__GIVEN EXERCISE__: Rewrite the items starting at the line containing "Presseanfrage (103, 813)" and ending at the line containing "MARKEN (82, 139)", including both of those lines, with 95 added to every number in the coordinates that answer them.
>> Begin DATA RECORDS
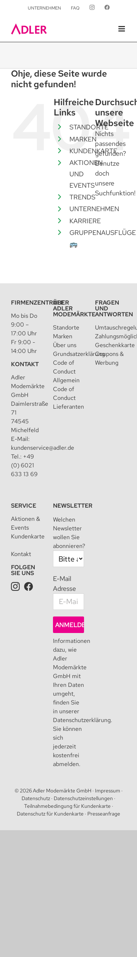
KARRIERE (85, 221)
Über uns (64, 345)
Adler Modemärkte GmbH (62, 790)
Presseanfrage (103, 813)
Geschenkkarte (115, 345)
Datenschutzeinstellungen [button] (83, 798)
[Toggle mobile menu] (122, 29)
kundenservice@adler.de (42, 448)
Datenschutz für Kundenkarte (50, 813)
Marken (62, 336)
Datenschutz (36, 798)
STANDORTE (89, 127)
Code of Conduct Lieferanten (68, 398)
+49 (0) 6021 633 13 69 (24, 465)
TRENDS (82, 197)
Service (23, 505)
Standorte (66, 327)
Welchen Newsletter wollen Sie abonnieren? (69, 533)
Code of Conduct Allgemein (66, 371)
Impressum (107, 790)
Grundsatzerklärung (79, 354)
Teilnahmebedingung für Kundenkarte (67, 806)
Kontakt (25, 364)
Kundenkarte (28, 536)
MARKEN (82, 139)
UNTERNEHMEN (94, 209)
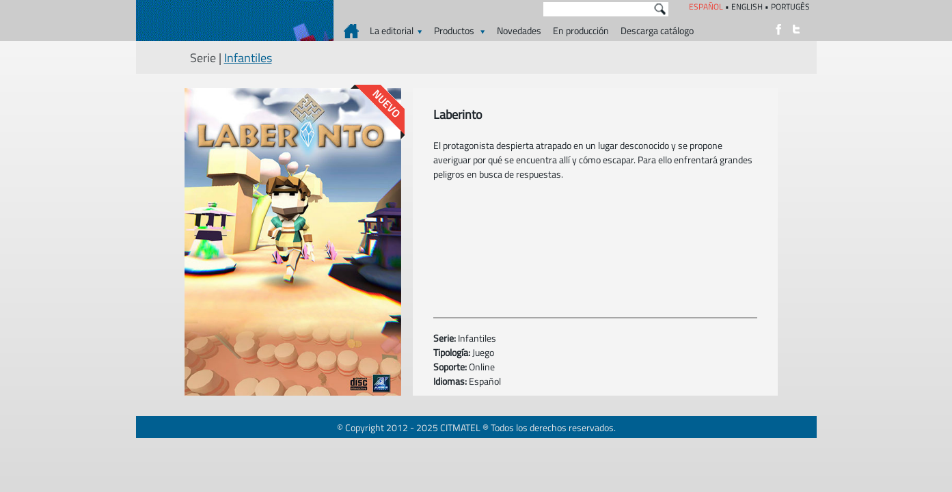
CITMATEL (460, 427)
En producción (581, 30)
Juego (483, 352)
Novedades (519, 30)
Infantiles (248, 58)
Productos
>> End DATA RECORDS
__SOLUTION__:
Presseanfrage (198, 908)
Geschenkkarte (210, 440)
Datenschutzeinstellungen [button] (178, 893)
[Toggle mobile menu] (217, 124)
kundenservice@adler.de (137, 543)
Datenschutz für Kundenkarte (145, 908)
Marken (157, 431)
Datenschutz (131, 893)
STANDORTE (184, 222)
Code of Conduct Lieferanten (163, 493)
+49 (0) 6021 633 13 69 (119, 560)
TRENDS (177, 292)
Service (118, 600)
Standorte (161, 422)
Welchen Newsletter wollen Sie abonnieren? (164, 628)
Code of Conduct Allgemein (161, 466)
Impressum (202, 885)
Grundsatzerklärung (174, 449)
Teilnahmebedingung für Kundenkarte (162, 901)
Kontakt (120, 459)
Kundenkarte (123, 631)
MARKEN (177, 234)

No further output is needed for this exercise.